A magistrate yesterday ordered that a lawyer be investigated by the Commission for the Administration of Justice over his behaviour which led his client to make allegations accusing a magistrate, an official from the Attorney General’s office and a police inspector of corruption.

Magistrate Doreen Clarke said there was evidence that the lawyer misled his client into believing that his estranged wife had colluded with the judicial authorities to get him extradited.

Christian Demanuele, 39, a company director from St Paul’s Bay, two years ago wrote to the President accusing a magistrate, an official from the Attorney General’s office and a police inspector of corruption.

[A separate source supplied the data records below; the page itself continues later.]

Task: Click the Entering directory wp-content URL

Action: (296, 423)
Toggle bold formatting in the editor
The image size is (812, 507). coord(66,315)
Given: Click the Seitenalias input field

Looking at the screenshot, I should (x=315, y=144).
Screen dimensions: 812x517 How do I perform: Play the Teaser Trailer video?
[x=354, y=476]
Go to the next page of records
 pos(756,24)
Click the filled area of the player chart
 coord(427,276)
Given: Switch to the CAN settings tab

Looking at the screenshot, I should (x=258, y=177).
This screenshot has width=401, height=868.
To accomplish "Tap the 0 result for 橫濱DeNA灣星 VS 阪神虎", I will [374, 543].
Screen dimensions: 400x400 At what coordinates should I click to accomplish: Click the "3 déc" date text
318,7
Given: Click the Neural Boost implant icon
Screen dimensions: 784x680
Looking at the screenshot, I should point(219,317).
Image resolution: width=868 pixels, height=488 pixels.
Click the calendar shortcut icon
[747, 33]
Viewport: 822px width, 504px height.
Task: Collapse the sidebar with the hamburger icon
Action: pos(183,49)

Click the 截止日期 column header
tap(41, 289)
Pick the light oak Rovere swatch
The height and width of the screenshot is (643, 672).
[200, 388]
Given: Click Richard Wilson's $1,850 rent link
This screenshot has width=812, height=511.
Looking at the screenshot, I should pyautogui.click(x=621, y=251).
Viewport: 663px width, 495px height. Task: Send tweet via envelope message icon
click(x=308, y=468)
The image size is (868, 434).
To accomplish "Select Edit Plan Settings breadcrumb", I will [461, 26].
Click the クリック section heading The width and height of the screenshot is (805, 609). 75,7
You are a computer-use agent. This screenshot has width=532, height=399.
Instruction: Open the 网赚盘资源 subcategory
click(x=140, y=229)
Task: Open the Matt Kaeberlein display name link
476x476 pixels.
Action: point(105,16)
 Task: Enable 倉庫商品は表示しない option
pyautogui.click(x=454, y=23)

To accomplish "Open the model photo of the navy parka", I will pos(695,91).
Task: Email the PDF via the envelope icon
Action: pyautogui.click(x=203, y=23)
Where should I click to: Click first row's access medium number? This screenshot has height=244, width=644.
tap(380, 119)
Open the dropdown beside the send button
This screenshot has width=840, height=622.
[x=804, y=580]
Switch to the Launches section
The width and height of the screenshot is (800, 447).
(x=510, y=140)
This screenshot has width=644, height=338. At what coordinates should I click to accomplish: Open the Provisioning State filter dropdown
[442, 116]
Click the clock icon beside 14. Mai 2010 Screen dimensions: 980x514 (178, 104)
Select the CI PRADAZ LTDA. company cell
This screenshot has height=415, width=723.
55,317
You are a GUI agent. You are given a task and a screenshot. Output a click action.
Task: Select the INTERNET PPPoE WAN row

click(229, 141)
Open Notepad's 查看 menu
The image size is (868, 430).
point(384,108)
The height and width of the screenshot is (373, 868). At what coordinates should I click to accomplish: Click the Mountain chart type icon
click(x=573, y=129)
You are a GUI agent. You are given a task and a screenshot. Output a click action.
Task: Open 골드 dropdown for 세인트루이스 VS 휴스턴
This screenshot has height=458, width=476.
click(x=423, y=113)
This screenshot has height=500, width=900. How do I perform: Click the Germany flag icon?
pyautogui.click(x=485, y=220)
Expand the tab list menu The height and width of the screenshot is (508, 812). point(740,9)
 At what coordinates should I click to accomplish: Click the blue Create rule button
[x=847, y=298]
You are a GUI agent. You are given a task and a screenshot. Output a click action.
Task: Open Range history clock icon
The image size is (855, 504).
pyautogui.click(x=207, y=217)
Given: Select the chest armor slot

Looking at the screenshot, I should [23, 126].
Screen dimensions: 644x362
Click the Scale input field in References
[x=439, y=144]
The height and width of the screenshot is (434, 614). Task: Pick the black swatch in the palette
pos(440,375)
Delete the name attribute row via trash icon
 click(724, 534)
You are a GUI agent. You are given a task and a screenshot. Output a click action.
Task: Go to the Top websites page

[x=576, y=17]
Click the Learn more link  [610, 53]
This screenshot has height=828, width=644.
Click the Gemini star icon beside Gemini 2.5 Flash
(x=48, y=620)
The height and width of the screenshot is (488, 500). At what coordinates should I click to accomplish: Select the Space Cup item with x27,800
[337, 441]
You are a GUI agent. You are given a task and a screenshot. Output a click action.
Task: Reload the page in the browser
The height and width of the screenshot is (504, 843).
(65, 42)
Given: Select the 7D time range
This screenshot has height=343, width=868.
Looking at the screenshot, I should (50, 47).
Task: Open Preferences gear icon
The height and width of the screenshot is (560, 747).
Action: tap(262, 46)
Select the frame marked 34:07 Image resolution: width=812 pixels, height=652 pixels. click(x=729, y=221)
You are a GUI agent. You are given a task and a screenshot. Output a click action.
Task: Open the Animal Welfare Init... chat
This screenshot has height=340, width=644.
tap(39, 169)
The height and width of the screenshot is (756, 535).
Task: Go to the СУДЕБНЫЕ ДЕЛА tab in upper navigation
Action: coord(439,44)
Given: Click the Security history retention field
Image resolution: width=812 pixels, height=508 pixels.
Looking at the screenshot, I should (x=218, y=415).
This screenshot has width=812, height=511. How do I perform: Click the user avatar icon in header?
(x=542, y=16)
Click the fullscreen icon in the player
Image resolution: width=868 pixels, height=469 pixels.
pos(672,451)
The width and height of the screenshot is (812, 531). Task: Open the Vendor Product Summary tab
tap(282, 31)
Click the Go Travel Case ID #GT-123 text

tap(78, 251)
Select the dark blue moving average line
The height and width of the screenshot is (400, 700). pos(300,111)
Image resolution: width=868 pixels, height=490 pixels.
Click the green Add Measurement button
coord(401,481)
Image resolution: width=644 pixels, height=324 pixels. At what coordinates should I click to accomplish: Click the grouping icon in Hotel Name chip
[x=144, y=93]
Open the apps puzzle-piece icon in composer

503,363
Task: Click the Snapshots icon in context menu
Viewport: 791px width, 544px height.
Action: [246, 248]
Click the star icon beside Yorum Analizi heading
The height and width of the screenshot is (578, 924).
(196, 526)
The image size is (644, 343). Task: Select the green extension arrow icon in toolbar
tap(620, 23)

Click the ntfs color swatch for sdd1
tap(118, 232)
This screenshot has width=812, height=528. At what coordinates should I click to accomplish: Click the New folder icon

He was cleared of the charges brought against him after a court found that nothing of what he said was true. But he was cleared of criminal responsibility after the court found that he had been on the receiving end of “psychological” bullying from his lawyer.

Magistrate Doreen Clarke found that Mr Demanuele did not have the intention of committing any crime but was just repeating what he had been told by his lawyer.

In fact, the magistrate ordered that the Commission for the Administration of Justice be notified with the judgement so it starts an investigation into the lawyer’s behaviour.

Mr Demanuele’s case had been assigned to Magistrate Consuelo Scerri Herrera. As in all cases, criminal cases are assigned to magistrates by lot, to avoid forum shopping. 

Mr Demanuele’s allegation had also included outgoing Magistrate Carol Peralta and Magistrate Donatella Frendo Dimech, at the time deputy Attorney General and prosecuting officer. 

Magistrate Clarke found that, far from colluding, the officials in question had been the victim of a false scenario that was deliberately planted in the man's head by his lawyer.

The lawyer, Emanuel Bianco, denied telling the accused to speak to his Czech lawyer to report the alleged conflict of interest. He also told the court that he had tried to dissuade the man from sending the letter and had only been shown a part of it as they were in court, walking to a sitting.

Magistrate Clarke said there were conflicts between details in the version told by the accused and that told by defence witnesses, including his lawyer.

She concluded that there was nothing wrong with the way a European Arrest Warrant for Mr Demanuele had been issued or the haste with which he was extradited to Malta.

Neither was there anything extraordinary in the fact that his bail requests had been rejected by the court of magistrates and had been granted on appeal because the AG did not oppose it.

“There is no evidence in the acts of the proceedings that shows any form of collusion between the persons mentioned by the accused in his letter, aimed at favouring his wife or placing him at a disadvantage,” the magistrate noted. She added that the accused “seemed to realise that the conclusions he had reached...had been mistaken”.

The accused had told the court that his mistaken belief had been the result of “psychological effects caused by his traumatic detention in the Czech Republic and in Malta “as well as the things he was being told by Dr Bianco.”

While acquitting Mr Demanuele of all charges, Magistrate Clarke ordered that a copy of the judgment be delivered to the Commission for the Administration of Justice “for all action that it deems opportune”.